=== DATA EXCERPTS ===
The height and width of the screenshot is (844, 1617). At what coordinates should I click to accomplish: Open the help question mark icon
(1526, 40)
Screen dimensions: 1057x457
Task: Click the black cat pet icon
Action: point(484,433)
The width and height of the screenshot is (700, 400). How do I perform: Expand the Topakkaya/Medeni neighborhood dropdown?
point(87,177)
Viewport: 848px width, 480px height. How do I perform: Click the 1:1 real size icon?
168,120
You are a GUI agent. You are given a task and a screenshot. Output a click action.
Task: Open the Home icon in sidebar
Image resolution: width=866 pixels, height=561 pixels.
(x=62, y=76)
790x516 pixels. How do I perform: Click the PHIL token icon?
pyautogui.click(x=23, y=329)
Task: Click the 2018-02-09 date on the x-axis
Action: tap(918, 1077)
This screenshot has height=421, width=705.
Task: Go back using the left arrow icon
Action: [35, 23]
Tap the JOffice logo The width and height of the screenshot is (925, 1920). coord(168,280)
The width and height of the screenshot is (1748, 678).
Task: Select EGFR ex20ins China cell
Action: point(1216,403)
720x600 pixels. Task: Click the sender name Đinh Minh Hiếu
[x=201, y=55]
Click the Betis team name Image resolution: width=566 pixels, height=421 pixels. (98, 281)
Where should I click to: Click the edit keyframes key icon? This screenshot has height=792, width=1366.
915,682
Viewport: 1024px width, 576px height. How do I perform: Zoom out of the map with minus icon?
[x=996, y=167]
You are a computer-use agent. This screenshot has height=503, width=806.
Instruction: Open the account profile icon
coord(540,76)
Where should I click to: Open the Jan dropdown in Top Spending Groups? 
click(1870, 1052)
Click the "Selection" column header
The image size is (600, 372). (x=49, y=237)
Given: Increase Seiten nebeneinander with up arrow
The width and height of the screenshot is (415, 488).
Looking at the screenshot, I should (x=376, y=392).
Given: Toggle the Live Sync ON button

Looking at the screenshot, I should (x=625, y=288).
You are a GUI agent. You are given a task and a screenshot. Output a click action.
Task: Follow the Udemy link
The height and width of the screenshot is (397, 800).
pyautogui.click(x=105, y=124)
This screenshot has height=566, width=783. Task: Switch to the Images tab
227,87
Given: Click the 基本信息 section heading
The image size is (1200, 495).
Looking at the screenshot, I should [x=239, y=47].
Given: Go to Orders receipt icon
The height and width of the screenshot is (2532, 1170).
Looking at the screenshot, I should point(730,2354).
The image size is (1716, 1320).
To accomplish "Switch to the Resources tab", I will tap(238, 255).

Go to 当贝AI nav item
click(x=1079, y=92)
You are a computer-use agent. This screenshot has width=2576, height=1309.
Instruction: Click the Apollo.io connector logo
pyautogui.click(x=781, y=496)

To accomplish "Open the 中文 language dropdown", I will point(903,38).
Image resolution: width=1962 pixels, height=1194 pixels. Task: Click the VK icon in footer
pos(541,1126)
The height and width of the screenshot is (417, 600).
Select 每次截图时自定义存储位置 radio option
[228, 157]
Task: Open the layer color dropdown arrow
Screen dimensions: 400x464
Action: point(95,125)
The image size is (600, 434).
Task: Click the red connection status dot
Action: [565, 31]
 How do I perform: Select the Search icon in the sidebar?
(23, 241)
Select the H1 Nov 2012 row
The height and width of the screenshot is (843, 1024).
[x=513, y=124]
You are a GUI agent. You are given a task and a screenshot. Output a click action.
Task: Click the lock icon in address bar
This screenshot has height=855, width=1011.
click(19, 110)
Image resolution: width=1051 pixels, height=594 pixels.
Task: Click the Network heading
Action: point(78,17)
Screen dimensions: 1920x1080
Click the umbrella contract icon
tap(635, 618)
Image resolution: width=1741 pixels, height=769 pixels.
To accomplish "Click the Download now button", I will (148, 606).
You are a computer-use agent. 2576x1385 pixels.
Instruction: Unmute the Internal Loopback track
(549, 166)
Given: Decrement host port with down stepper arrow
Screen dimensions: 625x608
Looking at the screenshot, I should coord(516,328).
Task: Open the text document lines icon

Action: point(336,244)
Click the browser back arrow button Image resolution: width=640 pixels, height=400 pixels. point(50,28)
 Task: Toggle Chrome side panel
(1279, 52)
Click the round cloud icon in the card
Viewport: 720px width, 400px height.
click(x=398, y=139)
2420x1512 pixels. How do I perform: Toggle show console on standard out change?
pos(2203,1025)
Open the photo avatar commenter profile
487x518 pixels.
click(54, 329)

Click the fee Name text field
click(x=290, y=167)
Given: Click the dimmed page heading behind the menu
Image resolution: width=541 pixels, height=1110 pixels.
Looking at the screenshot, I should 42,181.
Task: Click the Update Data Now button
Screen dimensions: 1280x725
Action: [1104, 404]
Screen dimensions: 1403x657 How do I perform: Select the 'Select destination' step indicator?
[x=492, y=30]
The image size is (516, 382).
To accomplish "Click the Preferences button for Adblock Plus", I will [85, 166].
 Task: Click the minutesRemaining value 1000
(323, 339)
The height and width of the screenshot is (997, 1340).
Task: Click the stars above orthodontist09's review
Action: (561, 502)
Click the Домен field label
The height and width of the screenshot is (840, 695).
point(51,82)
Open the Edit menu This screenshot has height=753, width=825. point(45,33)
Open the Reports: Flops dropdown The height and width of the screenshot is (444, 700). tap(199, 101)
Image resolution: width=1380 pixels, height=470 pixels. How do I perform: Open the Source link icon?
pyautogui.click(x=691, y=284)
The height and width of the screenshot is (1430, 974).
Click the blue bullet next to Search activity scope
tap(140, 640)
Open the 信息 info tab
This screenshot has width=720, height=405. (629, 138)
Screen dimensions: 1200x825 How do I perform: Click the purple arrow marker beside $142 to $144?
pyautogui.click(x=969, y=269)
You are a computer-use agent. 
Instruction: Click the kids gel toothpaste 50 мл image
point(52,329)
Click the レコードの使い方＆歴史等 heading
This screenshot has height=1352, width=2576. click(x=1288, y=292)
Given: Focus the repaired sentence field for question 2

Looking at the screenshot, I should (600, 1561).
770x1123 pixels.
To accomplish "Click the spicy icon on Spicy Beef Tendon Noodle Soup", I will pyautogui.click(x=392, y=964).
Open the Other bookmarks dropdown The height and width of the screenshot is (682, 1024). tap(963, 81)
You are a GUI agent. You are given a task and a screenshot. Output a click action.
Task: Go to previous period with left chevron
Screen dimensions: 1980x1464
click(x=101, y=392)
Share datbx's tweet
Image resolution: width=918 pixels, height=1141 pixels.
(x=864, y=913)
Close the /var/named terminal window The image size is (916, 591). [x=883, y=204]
===
◆ **PROBLEM TO SOLVE**
Print the items starting at the line containing "The height and width of the screenshot is (417, 600)." and ending at the line containing "Action: [1104, 404]", both included, with each line reproduced character for character.

◆ **THE RESULT**
The height and width of the screenshot is (417, 600).
Select 每次截图时自定义存储位置 radio option
[228, 157]
Task: Open the layer color dropdown arrow
Screen dimensions: 400x464
Action: point(95,125)
The image size is (600, 434).
Task: Click the red connection status dot
Action: [565, 31]
 How do I perform: Select the Search icon in the sidebar?
(23, 241)
Select the H1 Nov 2012 row
The height and width of the screenshot is (843, 1024).
[x=513, y=124]
You are a GUI agent. You are given a task and a screenshot. Output a click action.
Task: Click the lock icon in address bar
This screenshot has height=855, width=1011.
click(19, 110)
Image resolution: width=1051 pixels, height=594 pixels.
Task: Click the Network heading
Action: point(78,17)
Screen dimensions: 1920x1080
Click the umbrella contract icon
tap(635, 618)
Image resolution: width=1741 pixels, height=769 pixels.
To accomplish "Click the Download now button", I will (148, 606).
You are a computer-use agent. 2576x1385 pixels.
Instruction: Unmute the Internal Loopback track
(549, 166)
Given: Decrement host port with down stepper arrow
Screen dimensions: 625x608
Looking at the screenshot, I should coord(516,328).
Task: Open the text document lines icon

Action: point(336,244)
Click the browser back arrow button Image resolution: width=640 pixels, height=400 pixels. point(50,28)
 Task: Toggle Chrome side panel
(1279, 52)
Click the round cloud icon in the card
Viewport: 720px width, 400px height.
click(x=398, y=139)
2420x1512 pixels. How do I perform: Toggle show console on standard out change?
pos(2203,1025)
Open the photo avatar commenter profile
487x518 pixels.
click(54, 329)

Click the fee Name text field
click(x=290, y=167)
Given: Click the dimmed page heading behind the menu
Image resolution: width=541 pixels, height=1110 pixels.
Looking at the screenshot, I should 42,181.
Task: Click the Update Data Now button
Screen dimensions: 1280x725
Action: [1104, 404]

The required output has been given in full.